The Lebanese Parliament approved Tuesday’s long-awaited amendments to the banking secrecy law, a critical step in the reform framework demanded by the International Monetary Fund (IMF).
However, the Parliament softened the amendments to the original formula proposed by the ministerial committee tasked with negotiating with the International Monetary Fund. This calls into question the Fund’s acceptance of such amendments after it had endorsed the original formula.
Lebanon signed a staff-level agreement with the International Monetary Fund in April, allowing it to obtain a $3 billion financing program to be repaid over four years. Before proceeding to the next step, the final agreement will be subject to the reforms that the fund requires to be implemented.
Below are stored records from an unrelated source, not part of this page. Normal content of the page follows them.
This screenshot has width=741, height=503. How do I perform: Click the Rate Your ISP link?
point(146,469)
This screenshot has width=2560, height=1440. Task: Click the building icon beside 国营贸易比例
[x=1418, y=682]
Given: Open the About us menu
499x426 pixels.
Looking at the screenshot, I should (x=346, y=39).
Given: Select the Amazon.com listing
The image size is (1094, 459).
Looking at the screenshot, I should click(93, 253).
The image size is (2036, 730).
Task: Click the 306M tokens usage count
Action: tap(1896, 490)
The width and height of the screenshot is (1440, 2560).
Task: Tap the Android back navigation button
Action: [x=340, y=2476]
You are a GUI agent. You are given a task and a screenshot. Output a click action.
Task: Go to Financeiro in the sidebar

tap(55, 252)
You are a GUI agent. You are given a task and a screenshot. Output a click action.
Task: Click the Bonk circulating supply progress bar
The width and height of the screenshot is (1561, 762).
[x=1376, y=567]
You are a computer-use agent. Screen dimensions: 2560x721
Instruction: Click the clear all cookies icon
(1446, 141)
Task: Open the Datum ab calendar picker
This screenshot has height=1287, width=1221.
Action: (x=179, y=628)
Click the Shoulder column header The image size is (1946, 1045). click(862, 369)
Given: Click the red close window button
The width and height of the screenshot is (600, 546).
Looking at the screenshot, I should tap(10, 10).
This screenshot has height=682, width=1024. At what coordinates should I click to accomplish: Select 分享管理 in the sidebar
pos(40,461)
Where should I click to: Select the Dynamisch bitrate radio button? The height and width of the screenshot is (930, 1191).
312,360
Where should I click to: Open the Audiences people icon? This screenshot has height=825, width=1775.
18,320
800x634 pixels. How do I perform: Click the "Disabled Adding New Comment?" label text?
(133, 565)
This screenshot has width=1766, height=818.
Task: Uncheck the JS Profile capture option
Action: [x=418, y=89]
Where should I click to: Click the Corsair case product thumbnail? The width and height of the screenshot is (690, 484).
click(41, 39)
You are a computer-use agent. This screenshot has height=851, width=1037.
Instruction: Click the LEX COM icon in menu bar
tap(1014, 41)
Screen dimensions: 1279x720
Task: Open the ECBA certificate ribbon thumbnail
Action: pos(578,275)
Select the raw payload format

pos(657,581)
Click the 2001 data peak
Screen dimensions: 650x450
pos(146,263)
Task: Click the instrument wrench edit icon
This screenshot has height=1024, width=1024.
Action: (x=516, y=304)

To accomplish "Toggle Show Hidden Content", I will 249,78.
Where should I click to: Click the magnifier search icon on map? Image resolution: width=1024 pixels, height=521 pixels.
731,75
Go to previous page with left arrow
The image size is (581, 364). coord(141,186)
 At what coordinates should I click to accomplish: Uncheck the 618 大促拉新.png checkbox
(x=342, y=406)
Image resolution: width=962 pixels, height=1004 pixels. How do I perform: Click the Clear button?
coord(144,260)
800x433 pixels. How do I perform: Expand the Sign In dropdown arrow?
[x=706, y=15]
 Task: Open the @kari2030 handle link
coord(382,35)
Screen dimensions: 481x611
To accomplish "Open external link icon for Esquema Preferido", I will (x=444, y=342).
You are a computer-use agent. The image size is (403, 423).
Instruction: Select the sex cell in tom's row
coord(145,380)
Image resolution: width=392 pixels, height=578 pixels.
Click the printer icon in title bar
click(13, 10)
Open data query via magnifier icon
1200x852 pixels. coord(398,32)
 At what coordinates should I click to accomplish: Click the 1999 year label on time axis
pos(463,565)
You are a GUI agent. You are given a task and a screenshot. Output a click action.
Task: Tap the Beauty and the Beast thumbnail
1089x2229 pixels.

The formula approved today does not abolish banking secrecy in Lebanon, but it does allow certain government bodies to raise it specifically in criminal investigation cases, such as illicit enrichment, money laundering, and terrorist financing.
The original bill would have lifted bank secrecy for investigations into “all financial crimes,” but the Parliament voted to remove that phrase, limiting the law’s scope, which raises the question of whether the fund would accept the current format.
The consultant of the country’s financial recovery roadmap, Deputy Prime Minister Saade Chami, said he did not agree with today’s law.
Several times during the hearing, Chami attempted to speak, but lawmakers turned him down.
Chami told Reuters that he will send the law to the IMF to see if the approved formula meets its expectations.